## What to produce:
List all lines of the data containing the word "will".

-*-*-

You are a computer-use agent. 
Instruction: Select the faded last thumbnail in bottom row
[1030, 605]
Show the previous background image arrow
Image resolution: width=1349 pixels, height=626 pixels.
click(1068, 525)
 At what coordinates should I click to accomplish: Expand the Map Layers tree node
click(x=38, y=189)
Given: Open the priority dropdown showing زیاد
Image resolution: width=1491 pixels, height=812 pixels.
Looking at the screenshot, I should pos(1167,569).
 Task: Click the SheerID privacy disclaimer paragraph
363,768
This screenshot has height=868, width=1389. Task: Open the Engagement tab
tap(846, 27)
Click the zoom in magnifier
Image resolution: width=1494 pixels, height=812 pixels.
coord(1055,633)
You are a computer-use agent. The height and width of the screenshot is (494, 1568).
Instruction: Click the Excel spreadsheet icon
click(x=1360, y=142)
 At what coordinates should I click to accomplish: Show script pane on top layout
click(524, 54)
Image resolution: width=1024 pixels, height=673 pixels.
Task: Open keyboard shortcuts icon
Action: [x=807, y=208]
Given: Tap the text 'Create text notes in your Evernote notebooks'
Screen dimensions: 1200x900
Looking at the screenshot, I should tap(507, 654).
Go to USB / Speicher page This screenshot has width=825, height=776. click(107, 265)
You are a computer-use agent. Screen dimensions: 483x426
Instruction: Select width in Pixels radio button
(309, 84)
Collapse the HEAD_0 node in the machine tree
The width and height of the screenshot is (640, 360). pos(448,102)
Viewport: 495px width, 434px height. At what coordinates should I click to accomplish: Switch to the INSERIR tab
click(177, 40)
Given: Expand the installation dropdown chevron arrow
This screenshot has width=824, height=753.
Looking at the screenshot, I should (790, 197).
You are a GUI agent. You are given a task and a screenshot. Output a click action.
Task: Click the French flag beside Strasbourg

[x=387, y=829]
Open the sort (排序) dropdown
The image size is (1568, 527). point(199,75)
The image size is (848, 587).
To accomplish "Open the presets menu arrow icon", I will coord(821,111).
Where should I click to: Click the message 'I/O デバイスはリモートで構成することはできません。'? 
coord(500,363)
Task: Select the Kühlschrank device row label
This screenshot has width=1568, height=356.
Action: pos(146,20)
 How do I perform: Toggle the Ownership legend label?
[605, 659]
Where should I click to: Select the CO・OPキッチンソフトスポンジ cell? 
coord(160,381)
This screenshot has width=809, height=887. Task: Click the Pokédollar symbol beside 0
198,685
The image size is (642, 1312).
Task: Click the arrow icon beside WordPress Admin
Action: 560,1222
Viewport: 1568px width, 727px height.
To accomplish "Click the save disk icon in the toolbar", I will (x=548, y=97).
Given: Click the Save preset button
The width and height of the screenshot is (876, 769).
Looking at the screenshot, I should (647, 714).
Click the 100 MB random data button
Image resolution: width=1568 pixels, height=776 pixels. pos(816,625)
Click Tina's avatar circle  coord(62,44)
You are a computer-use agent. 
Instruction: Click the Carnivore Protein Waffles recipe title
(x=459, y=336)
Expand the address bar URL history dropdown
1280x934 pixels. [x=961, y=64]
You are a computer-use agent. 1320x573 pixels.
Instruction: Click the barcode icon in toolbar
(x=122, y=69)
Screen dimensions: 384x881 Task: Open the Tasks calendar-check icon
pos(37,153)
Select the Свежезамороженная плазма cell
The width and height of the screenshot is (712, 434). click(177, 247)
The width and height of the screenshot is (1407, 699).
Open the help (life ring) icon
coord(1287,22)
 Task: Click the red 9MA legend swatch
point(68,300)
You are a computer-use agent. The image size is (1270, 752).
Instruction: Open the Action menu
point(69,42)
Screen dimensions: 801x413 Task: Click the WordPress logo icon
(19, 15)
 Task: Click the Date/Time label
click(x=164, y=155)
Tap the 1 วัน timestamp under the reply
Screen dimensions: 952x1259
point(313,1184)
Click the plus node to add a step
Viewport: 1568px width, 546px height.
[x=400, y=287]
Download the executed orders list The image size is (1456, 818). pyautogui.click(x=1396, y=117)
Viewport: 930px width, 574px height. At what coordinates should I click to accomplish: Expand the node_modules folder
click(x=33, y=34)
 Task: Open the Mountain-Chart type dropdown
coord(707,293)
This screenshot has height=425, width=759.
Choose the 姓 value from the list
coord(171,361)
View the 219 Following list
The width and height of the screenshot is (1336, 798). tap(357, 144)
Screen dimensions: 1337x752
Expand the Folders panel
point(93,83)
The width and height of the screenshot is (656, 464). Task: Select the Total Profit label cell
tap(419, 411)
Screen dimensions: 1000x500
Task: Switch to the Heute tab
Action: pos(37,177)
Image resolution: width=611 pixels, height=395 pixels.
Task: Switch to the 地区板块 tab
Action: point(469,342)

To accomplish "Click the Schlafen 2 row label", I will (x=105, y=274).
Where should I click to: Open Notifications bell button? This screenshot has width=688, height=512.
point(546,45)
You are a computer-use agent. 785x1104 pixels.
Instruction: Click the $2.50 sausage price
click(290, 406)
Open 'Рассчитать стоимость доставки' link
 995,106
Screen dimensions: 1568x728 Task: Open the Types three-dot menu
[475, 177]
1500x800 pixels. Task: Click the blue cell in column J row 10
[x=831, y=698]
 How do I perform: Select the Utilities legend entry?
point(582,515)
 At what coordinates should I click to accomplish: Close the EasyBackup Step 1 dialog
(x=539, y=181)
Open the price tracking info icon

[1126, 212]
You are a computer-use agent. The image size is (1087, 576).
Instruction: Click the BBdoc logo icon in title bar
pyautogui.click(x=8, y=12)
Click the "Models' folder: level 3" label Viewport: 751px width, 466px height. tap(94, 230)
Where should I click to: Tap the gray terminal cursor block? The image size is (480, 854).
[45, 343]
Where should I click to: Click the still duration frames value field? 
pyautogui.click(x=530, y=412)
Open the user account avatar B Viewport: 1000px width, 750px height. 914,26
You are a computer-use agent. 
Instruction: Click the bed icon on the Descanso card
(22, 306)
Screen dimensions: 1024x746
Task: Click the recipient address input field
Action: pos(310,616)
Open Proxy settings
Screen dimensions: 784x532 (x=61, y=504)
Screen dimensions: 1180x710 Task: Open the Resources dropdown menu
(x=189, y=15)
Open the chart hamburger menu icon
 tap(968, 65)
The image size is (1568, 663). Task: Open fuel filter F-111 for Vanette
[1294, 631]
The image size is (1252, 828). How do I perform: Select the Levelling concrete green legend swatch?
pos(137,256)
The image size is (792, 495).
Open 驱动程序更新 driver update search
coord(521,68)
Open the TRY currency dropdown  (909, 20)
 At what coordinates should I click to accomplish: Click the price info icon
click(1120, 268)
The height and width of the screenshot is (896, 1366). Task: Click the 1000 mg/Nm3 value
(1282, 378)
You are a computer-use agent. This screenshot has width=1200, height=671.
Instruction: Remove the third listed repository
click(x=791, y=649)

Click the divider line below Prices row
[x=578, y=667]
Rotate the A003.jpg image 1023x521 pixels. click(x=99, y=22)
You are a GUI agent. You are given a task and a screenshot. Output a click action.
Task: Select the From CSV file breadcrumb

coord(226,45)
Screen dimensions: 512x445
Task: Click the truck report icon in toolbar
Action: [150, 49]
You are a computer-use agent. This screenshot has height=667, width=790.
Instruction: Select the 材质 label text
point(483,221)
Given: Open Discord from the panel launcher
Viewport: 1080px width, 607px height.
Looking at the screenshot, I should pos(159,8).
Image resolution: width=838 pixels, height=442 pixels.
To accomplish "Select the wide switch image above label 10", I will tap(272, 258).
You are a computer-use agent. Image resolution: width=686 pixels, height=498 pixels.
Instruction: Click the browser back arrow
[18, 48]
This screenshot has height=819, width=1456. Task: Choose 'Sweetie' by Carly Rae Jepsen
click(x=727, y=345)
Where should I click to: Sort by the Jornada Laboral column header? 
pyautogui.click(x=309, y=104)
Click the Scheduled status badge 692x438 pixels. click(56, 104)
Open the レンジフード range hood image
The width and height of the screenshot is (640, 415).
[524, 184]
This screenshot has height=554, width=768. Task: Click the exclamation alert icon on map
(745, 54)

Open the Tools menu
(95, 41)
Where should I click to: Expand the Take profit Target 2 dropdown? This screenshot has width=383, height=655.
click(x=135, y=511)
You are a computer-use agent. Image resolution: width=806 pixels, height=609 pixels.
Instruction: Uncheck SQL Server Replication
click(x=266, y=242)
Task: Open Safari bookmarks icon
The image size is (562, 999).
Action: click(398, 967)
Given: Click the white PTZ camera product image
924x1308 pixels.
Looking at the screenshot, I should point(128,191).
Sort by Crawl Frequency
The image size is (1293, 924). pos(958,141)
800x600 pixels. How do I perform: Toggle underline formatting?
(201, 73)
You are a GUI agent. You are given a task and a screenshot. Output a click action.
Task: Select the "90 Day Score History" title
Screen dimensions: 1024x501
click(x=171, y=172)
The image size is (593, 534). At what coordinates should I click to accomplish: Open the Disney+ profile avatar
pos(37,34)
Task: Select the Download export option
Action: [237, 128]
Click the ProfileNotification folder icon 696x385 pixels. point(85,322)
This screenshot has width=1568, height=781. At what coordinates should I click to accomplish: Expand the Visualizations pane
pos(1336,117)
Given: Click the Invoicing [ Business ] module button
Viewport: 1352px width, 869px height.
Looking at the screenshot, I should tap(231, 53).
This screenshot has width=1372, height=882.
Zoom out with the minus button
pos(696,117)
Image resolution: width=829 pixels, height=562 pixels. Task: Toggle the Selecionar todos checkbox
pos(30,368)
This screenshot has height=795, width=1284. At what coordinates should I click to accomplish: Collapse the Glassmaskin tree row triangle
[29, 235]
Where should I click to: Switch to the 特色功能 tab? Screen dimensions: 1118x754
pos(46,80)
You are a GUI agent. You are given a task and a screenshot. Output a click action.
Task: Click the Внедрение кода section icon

-*-*-

## Answer below:
To accomplish "Open the presets menu arrow icon", I will coord(821,111).
To accomplish "Click the save disk icon in the toolbar", I will (x=548, y=97).
To accomplish "Click the Schlafen 2 row label", I will (x=105, y=274).
To accomplish "Select the wide switch image above label 10", I will tap(272, 258).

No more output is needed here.